Szefostwo linii Ryanair wierzy, że poprawione standardy obsługi przełożą się na wzrost ruchu pasażerskiego do ponad 80 mln rocznie. Jak chcą tego dokonać? Zniknąć mają opłaty paliwowe, unowocześniona zostanie flota przewoźnika, samoloty będą bardziej punktualne. Oczywiście wszystko to byłoby niczym, gdyby nie atrakcyjne ceny biletów.
W ostatnim czasie pasażerowie, którzy latali z Ryanairem, mieli możliwość wysłania swoich pomysłów dotyczących podniesienia standardu obsługi do Michaela O’Leary, który stoi na czele irlandzkiego przewoźnika.

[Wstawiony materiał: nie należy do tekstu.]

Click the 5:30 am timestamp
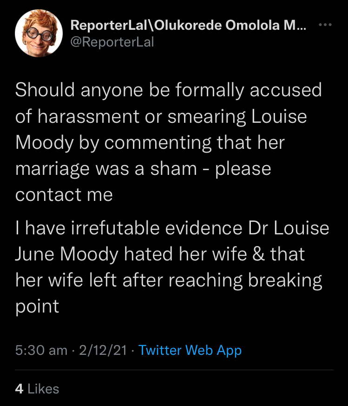41,350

W związku z sugestiami pasażerów Ryanair potwierdził, że w ciągu następnych sześciu miesięcy podniesie poziom obsługi w następujący sposób:
- ze strony internetowej zniknie kod bezpieczeństwa „Recaptcha”, który trzeba wpisywać w momencie rezerwacji biletu;
- od 1 listopada pasażerowie, którzy zakupili bilet na stronie internetowej przewoźnika, będą mieli możliwość dokonania drobnych zmian w rezerwacji przez 24 godziny od momentu zakupu biletu. Pasażerowie będą mogli skorygować ewentualne błędy (np. w pisowni nazwiska, zmianie kierunku), jakie popełnili podczas dokonywania pierwotnej rezerwacji;
- od 1 listopada linia ma zamiar wprowadzić tzw. ciche loty, czyli takie, które odbywają się przed godziną 8 rano, oraz po 21 wieczorem. Podczas „cichych lotów” na pokładach samolotów nie będzie reklam oraz żadnych innych ogłoszeń, poza niezbędnymi ogłoszeniami dotyczącymi bezpieczeństwa. Dodatkowo światła będą przygaszone, aby umożliwić pasażerom odpoczynek;
- od 1 grudnia, Ryanair pozwoli pasażerom na wniesienie na pokład samolotu drugiej mniejszej torby (małe torebki damskie lub torebka z zakupami z lotniska) nie większej niż 35 x 20 x 20 cm. Do tej pory pasażerowie Ryanaira musieli pomieścić wszystkie zakupy dokonane w strefie wolnocłowej w jednym bagażu podręcznym. Głośna była również historia, kiedy pasażerce irlandzkiej linii obsługa w samolocie kazała zapłacić za nadbagaż, którym okazała się książka trzymana w dłoni;
- od 1 grudnia, opłata za ponowne wydrukowanie karty pokładowej na lotnisku dla pasażerów, którzy dokonali odprawy online, zostanie obniżona do 71 zł. Pasażerowie, którzy nie dokonali odprawy online, będą zobowiązani dalej uiścić opłatę w wysokości 332,50 zł;
- od 5 stycznia opłaty za bagaż wykupiony na lotnisku zostaną obniżone z 285 zł do 142,50 zł. Opłaty za bagaż podręczny zostaną obniżone z 285 zł do 237,50 zł, aby zrównać ceny Ryanaira z proponowanymi przez konkurentów.